- 1881 - HD “Denny” McKnight resurrected the Allegheny Baseball Club of Pittsburgh (it had disbanded after the 1877 season) and later joined the newly formed American Association. In 1887 they joined the NL and in 1891 morphed into the Pittsburgh Pirates.
- 1887 - RHP Bob Harmon was born in Liberal, Missouri. He tossed for four seasons for the Pirates (1914-16, 1918), going 39-52/2.60, splitting his time between starting and the pen. After his baseball career ended in 1918, he became a successful dairy farmer in Louisiana and stayed active in local sports.
Bob Harmon - photo: family estate collection |
- 1892 - On the last day of the season, Cincinnati pitcher Charles “Bumpus” Jones no-hit Pittsburgh at League Park in his major league debut. Bumpus won 7-1, fanning three and issuing four walks. His MLB career lasted eight games and he won just one other decision. Still, he remains the only player to pitch a no-hitter in his first MLB appearance. Bill James, according to Wikipedia, gave him the distinction of being the “mathematically least likely pitcher ever to have thrown a no-hitter in the major leagues.”
- 1896 - RHP John “Mule” Watson was born in Arizona, Louisiana. He worked five games for the Bucs in 1920, one of three teams he played for that season. He didn’t impress, with the worst ERA (8.74) compiled for any of the four teams he spun for over a seven-year career. Mule did have a landmark moment, though - on August 13th, 1921, he started both games of a doubleheader, and did pretty well, too, winning 4-3 and 8-0 in a pair of complete game wins for the Boston Braves against Philadelphia. How’s that for saving the bullpen...?
- 1900 - The Pittsburgh Chronicle-Telegraph offered a silver cup to the winner of a best-of-five series at Exposition Park between the NL’s top two teams, the Pirates and the Brooklyn Superbas; Brooklyn won the 1900 title by 4-½ games over the Bucs during the regular season. Two future Hall of Famers faced off in the opener as NL ERA leader Rube Waddell (2.37) went against “Iron Man” Joe McGinnity, who topped the league with 28 wins. McGinnity whitewashed the Pirates for eight innings before two unearned runs in the top of the ninth cost him the shutout. Not only was he hurt by shoddy fielding, but he had been knocked out briefly the inning before during a rundown when he was accidentally kneed. He refused to come out after he regained his breath and went the distance for a five-hit, 5-2 victory. Claude Ritchey banged out a pair of knocks in a losing cause.

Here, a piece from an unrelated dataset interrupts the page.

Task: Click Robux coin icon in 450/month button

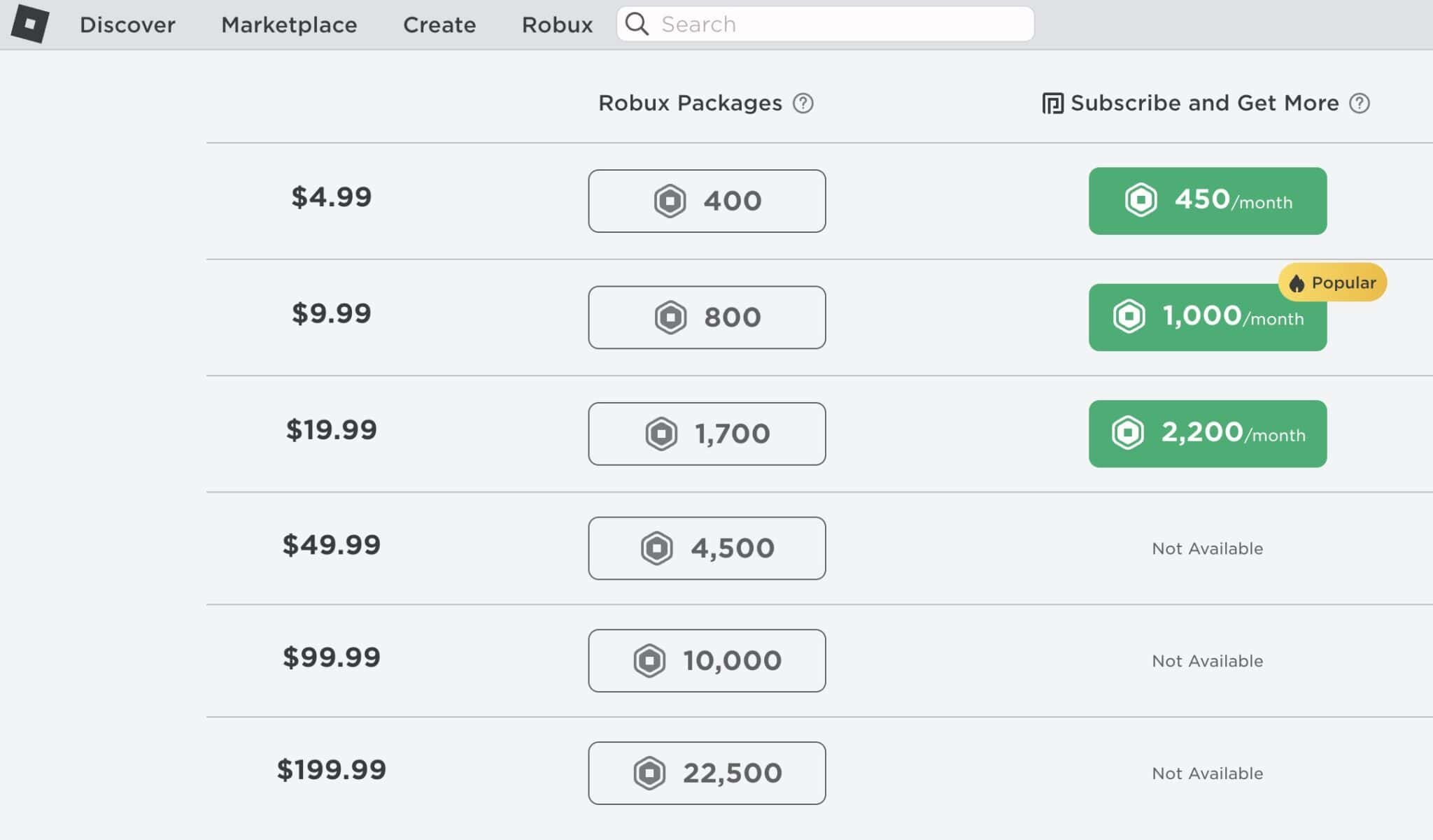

- 1903 - OF George “Mule” Haas was born in Montclair, New Jersey. Haas was signed as a youngster by the Bucs and worked his way to the show in 1925, getting in four games and going 0-for-3. Haas was in a wrong-time, wrong place situation - the Pittsburgh OF featured Kiki Cuyler, Clyde Barnhart & Max Carey. Mule (he got his nickname in the minors when after homering, a local beat man wrote that his bat had the kick of a mule) was sold to Atlanta after the season more due to the logjam than poor performance. He played 11 more seasons for the Philadelphia Athletics and Chicago White Sox, hitting .292 and playing in three World Series.

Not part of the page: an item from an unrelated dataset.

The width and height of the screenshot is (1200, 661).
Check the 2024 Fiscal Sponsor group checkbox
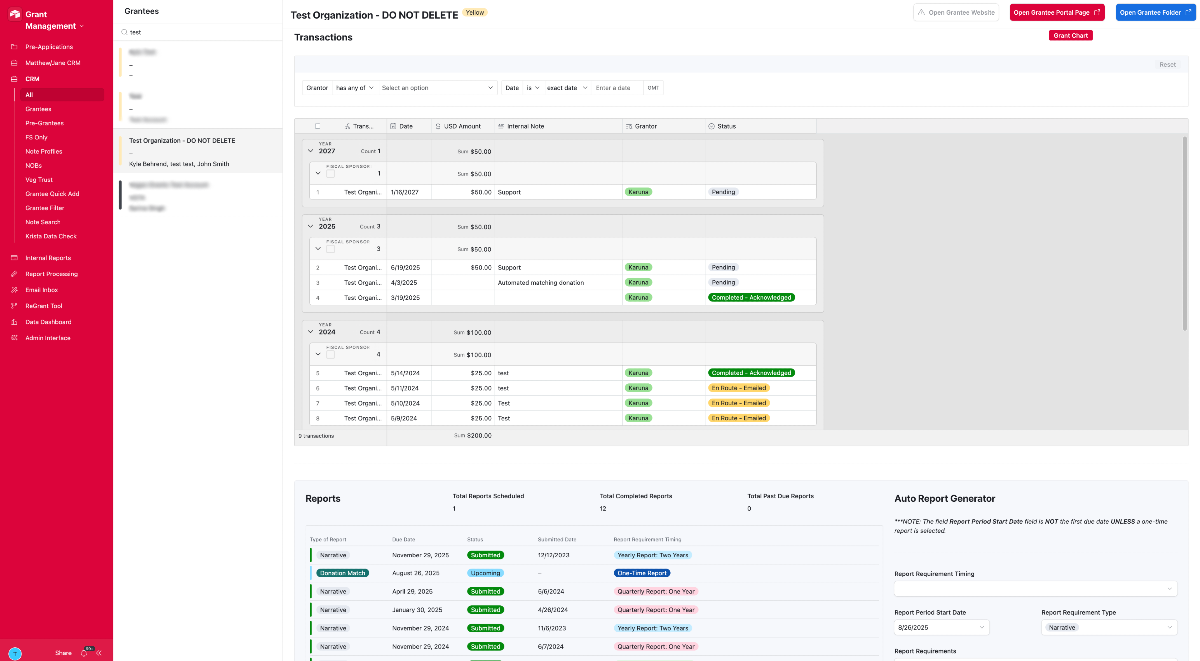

Kiki Cuyler - Fleer 1925 World Series |
- 1925 - In Game Seven of the World Series at Forbes Field, played on a muddy track soaked by a two-day rainstorm, Kiki Cuyler laced an eighth-inning two-out, two-run, bases loaded double off Washington's Walter “Big Train” Johnson to lead the Pirates to a 9-7 comeback victory and their second World Championship, made all the sweeter by rallying from an early 4-0 deficit. Ray Kremer got the win, his second of the Series, with four innings of one-run relief after pitching a complete game win two days before. Errors by SS Roger Peckinpaugh, the AL MVP, in both the seventh and eighth innings led to four unearned runs. He had a tough Series in the field, committing a record eight errors. With the victory, the Bucs became the first team to win a World Series after being down three games to one. The Series was a big financial hit‚ grossing a record-setting $1.2M. Winning shares were $5‚332.72 while the losers pocketed $3‚734.60. And though it would take awhile, Bucco manager Bill McKechnie would become the first MLB skipper to win a WS with two different teams when his Reds beat the Tigers in the 1940 Fall Classic.